Learning how active brain areas are functionally connected is one of the biggest challenges. The most important technology to study rapid changes in the spatio-temporal dynamics of the underlying electrophysiological interaction is a state-of-the-art multichannel whole-head magnetoencephalography (MEG) device. The analysis of recordings from modern multi-channel MEG system is computationally demanding. MEG data processing usually requires filtering, artefact rejection, source localization and connectivity analysis, as shown in Fig. 1.
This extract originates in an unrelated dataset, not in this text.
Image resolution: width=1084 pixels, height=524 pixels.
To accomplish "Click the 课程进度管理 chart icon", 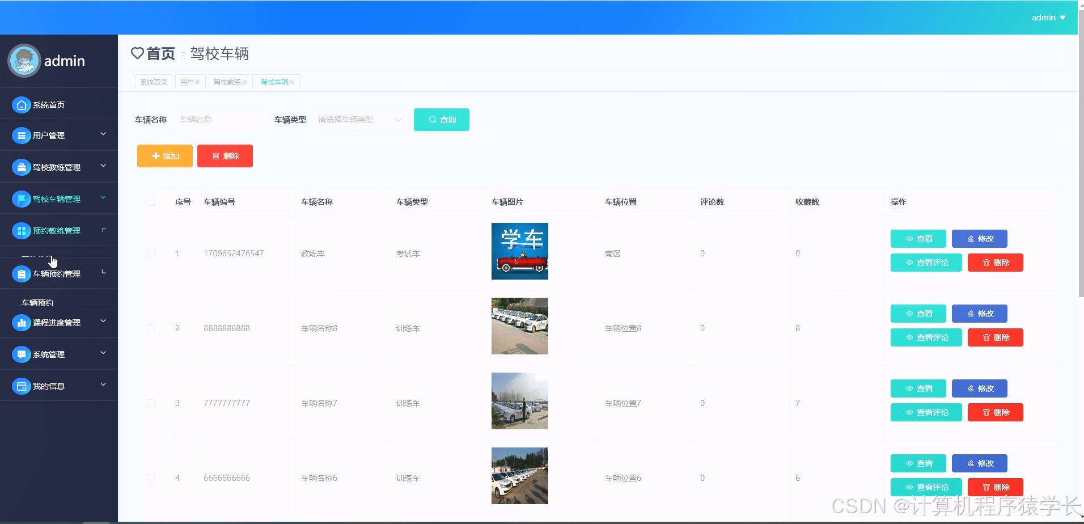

MEG complete workflowFig. 1
Copyright: L. Breuer, J. Dammers, T. P. L. Roberts, and N. J. Shah, “Ocular and cardiac artifact rejection for real-time analysis in MEG,” J. Neurosci. Methods, vol. 233, pp. 105–114, Jun. 2014.

To push MEG more forward towards a clinical diagnosis tool (e.g., pre-surgery planning, localisation of epileptogenic zones etc.) results must be available during or soon after the investigation. The dynamics of the brain are extremely rich and it is now clear that it is possible to see major effects by controlling, in real time, when stimuli are applied with respect to the state of the neuronal dynamic system [2]. Our goal is to accomplish advanced MEG signal pre-processing in real-time and on-line source reconstruction. On-line MEG data processing depends on the individual subject’s ongoing response and requires fast signal processing units. All analysis tools must be able to assess the true source level from transient changes in the spatio-temporal profile of the neuromagnetic recordings. The project is addressed through a scientific collaboration with research groups from the Forschungszentrum Jülich: the Institute of Neuroscience and Medicine (INM-4) and the Central Institute of Engineering, Electronics and Analytics (ZEA-2 – Electronic Systems).

References
[1] L. Breuer, J. Dammers, T. P. L. Roberts, and N. J. Shah, “Ocular and cardiac artifact rejection for real-time analysis in MEG,” J. Neurosci. Methods, vol. 233, pp. 105–114, Jun. 2014.
[2] Dale, C.L., Findlay, A.M., Adcock, R.A., Vertinski, M., Fisher, M., Genevsky, A., Aldebot, S., Subramaniam, K., Luks, T.L., Simpson, G. V, Nagarajan, S.S., Vinogradov, S., 2010. Timing is everything: neural response dynamics during syllable processing and its relation to higher-order cognition in schizophrenia and healthy comparison subjects. Int. J. Psychophysiol. 75, 183–93.